Abstract

The importance of the study of archaeological sites outside the Yangtze and Yellow River Valleys has been increasingly recognized as these peoples also played important roles in the formation of Chinese civilization. In Northeast China the boundary between sedentary agriculturists and nomadic pastoralists has fluctuated over the vast Dongbei Plain (Northeast Plain) providing opportunities to explore relationships between stress exposure, subsistence, and cultural complexity.The human remains for the present study were recovered from the upper level of the Houtaomuga site (2250–2050 BP) on the Dongbei plain, Northeast China, and categorized as Hanshu II cultural period. Inhabitants are believed to have practiced mixed hunting–gathering–fishing with limited millet cultivation.This study explores the dental expression of stress episodes in this period. Our results show overall 72.73% of the individuals examined (40/55) exhibited linear enamel hypoplasia (LEH). Additional data from labial/buccal casts from 105 teeth of 30 individuals from the upper level of the site reveal the duration of growth disruption, counted as numbers of perikymata in the occlusal wall of each hypoplastic defect, ranged from 2 to 14. Stress episodes, calculated as ranging from 17 to 28 days at the low end to 98 to 154 days for the longer duration events, are consistent with values reported from sites in other parts of the world.
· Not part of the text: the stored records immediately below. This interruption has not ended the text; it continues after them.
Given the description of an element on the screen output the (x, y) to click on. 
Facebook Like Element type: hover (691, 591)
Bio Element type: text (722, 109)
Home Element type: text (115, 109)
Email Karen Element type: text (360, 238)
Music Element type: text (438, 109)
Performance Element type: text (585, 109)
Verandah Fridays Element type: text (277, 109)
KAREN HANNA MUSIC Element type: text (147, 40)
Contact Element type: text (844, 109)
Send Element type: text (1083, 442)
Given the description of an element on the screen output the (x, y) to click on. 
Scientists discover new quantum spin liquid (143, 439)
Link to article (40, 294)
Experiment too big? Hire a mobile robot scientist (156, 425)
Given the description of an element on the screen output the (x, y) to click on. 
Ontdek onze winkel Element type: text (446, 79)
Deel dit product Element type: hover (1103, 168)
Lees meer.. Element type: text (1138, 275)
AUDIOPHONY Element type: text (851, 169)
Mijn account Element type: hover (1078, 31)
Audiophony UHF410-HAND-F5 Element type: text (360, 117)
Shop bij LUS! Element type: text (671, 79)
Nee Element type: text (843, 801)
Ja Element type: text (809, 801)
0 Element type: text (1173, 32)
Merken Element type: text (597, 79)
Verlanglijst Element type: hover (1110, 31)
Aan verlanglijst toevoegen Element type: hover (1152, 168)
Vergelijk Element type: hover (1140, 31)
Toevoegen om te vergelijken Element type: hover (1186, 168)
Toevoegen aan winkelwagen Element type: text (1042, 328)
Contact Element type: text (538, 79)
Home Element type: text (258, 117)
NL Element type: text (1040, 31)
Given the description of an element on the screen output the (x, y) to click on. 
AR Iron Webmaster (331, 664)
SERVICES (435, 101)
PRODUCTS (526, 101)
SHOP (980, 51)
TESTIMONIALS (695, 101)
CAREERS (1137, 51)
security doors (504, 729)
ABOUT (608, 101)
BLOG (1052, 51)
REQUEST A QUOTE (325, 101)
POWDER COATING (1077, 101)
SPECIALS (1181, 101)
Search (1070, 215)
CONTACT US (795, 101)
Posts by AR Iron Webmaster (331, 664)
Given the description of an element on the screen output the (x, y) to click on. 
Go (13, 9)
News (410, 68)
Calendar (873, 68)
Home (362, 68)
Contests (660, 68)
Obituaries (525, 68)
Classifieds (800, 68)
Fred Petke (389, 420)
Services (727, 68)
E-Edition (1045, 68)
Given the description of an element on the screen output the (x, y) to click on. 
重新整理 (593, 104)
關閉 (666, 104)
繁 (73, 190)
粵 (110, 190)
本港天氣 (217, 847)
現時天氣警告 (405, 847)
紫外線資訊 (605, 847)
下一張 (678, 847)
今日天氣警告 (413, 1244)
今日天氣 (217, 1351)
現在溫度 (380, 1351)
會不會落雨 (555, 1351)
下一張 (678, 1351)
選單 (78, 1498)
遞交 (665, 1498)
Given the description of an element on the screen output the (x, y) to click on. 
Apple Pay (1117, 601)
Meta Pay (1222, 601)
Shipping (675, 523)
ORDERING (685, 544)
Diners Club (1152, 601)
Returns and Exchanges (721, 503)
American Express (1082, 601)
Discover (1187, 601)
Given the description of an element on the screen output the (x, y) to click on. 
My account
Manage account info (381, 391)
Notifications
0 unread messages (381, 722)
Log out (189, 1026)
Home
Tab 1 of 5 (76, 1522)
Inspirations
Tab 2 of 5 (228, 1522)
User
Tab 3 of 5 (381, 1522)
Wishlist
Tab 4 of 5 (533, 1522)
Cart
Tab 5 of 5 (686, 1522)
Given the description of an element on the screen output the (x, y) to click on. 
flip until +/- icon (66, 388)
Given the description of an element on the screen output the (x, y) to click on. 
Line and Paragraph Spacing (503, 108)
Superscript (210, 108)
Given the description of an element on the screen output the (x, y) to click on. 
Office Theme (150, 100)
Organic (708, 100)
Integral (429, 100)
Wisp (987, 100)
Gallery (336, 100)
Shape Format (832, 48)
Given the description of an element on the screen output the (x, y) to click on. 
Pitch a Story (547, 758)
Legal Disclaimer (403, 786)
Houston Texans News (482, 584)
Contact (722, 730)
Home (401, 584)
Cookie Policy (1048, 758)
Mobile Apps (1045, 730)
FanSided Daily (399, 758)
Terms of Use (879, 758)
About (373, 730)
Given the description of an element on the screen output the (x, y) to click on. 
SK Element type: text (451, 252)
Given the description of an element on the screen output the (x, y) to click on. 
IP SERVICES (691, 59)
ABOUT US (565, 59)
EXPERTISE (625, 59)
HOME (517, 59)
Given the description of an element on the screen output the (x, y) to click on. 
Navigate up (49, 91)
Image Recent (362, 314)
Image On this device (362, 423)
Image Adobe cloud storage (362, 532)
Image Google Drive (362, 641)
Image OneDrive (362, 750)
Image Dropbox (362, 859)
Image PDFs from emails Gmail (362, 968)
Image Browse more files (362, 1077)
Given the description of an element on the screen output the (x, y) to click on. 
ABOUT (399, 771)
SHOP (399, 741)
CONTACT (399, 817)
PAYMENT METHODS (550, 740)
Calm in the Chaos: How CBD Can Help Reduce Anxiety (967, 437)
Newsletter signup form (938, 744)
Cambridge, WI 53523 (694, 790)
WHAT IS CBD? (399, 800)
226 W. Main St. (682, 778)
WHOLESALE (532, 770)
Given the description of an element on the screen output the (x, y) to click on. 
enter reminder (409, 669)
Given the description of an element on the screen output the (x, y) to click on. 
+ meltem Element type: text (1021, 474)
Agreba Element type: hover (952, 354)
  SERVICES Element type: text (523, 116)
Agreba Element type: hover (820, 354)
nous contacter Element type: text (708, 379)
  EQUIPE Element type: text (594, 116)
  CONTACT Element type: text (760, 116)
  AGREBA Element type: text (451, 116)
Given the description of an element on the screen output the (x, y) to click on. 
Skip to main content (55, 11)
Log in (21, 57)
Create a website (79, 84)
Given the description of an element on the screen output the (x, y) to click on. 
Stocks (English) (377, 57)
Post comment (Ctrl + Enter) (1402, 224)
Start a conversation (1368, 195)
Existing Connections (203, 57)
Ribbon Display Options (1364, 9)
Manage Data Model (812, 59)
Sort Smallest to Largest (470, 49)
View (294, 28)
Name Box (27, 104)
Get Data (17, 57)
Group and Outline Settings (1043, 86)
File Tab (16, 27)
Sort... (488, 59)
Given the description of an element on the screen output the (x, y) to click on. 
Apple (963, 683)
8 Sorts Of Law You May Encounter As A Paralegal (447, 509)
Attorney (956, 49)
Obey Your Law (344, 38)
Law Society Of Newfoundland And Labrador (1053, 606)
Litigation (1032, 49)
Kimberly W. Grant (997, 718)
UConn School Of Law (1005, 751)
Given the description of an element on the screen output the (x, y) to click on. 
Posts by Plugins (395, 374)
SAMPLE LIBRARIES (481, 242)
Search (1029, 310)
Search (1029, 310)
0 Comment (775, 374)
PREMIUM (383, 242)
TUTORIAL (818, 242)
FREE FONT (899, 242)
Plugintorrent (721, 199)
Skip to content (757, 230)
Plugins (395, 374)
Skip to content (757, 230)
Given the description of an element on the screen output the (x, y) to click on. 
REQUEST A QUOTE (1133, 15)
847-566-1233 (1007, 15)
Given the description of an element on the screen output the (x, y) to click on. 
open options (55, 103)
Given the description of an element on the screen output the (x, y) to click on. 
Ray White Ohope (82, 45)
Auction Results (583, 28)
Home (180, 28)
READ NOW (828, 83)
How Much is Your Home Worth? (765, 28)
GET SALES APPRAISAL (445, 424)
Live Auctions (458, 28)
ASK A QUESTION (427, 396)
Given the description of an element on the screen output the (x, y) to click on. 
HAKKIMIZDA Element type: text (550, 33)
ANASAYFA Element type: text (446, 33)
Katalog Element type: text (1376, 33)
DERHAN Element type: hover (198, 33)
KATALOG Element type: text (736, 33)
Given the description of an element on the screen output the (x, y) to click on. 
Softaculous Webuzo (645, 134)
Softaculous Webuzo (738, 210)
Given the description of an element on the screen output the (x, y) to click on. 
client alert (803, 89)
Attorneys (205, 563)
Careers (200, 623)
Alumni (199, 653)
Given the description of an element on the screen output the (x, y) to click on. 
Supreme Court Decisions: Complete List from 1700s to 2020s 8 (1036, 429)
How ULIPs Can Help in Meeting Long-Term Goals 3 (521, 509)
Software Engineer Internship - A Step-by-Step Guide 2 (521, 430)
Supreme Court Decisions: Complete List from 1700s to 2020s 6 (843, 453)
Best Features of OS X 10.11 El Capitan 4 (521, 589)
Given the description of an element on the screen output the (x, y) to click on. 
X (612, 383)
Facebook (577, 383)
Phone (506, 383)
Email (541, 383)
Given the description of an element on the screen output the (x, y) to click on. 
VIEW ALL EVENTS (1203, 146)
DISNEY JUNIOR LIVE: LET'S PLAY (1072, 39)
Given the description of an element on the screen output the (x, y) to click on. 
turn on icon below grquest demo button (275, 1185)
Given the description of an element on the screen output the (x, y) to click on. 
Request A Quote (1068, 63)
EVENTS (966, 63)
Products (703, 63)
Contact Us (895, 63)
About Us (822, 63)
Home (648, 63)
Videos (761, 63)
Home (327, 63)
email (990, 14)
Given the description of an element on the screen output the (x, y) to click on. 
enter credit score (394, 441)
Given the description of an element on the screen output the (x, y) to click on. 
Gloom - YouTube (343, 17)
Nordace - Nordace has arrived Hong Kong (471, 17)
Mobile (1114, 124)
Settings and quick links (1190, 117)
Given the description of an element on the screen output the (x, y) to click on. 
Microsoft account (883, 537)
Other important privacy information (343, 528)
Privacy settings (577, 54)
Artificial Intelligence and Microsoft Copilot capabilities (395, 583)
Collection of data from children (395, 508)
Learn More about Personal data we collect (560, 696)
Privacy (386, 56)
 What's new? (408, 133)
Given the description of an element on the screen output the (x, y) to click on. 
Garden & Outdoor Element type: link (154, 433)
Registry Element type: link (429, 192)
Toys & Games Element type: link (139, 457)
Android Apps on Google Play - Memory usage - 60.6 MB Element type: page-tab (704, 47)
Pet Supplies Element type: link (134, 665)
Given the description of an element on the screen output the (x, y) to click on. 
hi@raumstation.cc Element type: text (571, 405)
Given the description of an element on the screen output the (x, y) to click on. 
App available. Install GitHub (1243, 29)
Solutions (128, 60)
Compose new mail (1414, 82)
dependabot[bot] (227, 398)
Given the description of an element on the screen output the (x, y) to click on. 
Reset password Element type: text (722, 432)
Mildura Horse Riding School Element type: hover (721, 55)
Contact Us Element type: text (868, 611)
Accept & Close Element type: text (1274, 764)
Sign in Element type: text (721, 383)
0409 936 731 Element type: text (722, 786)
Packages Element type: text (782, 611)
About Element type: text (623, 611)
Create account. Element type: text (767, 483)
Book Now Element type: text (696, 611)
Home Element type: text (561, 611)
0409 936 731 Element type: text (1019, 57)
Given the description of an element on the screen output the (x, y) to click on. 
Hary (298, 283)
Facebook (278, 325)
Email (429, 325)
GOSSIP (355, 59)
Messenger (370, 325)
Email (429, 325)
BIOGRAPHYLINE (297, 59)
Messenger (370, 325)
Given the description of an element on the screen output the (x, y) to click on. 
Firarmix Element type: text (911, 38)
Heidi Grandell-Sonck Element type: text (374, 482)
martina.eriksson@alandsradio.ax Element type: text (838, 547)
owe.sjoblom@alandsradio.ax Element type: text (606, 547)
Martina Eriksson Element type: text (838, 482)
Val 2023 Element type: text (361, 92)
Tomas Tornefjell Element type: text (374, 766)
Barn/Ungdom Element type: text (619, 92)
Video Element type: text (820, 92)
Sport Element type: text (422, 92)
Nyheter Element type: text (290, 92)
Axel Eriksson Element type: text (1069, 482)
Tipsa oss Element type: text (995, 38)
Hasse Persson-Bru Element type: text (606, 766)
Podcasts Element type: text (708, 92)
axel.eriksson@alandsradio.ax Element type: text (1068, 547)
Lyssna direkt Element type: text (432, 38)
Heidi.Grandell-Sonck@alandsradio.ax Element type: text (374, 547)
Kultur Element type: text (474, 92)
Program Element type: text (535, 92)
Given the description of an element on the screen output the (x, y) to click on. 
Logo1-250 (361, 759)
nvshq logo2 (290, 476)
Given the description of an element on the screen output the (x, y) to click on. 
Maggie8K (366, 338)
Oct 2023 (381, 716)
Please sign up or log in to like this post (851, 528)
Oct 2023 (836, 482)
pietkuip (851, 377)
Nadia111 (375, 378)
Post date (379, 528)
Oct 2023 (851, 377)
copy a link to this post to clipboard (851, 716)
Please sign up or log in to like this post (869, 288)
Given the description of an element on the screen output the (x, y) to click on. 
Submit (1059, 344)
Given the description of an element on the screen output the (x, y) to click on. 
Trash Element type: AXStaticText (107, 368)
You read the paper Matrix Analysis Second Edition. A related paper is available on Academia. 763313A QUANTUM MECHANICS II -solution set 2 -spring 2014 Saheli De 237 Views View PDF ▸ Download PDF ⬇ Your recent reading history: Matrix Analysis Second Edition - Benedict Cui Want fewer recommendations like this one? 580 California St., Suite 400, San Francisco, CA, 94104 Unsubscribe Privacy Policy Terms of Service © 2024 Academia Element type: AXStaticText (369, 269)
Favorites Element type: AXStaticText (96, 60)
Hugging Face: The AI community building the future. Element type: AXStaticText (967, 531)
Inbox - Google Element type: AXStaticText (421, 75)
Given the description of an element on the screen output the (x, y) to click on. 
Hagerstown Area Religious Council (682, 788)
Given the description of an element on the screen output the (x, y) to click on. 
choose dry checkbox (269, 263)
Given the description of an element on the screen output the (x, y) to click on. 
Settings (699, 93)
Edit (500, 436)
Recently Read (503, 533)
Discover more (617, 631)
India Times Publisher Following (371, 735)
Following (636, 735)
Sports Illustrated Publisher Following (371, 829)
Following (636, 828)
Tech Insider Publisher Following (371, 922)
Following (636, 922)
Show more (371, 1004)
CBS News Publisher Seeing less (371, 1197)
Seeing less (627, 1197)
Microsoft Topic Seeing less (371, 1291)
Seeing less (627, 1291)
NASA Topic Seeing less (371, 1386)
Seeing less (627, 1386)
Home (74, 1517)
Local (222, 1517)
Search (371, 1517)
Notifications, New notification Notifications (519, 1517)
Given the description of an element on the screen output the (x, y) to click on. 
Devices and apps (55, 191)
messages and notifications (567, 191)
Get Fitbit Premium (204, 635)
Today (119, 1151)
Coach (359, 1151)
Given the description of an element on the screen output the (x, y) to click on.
Examination of anterior permanent teeth for LEH also indicates that infants and children of Houtaomuga experienced extremely high levels of stress, sufficient to affect the developing teeth of almost all the inhabitants. In future examination of enamel hypoplasia of the pastoralists from the Neolithic levels of the site can provide time depth for this study of population stress, and facilitate our understanding of the changes in lifeways and adaptive strategies across subsistence transitions and climate change in Northeast China.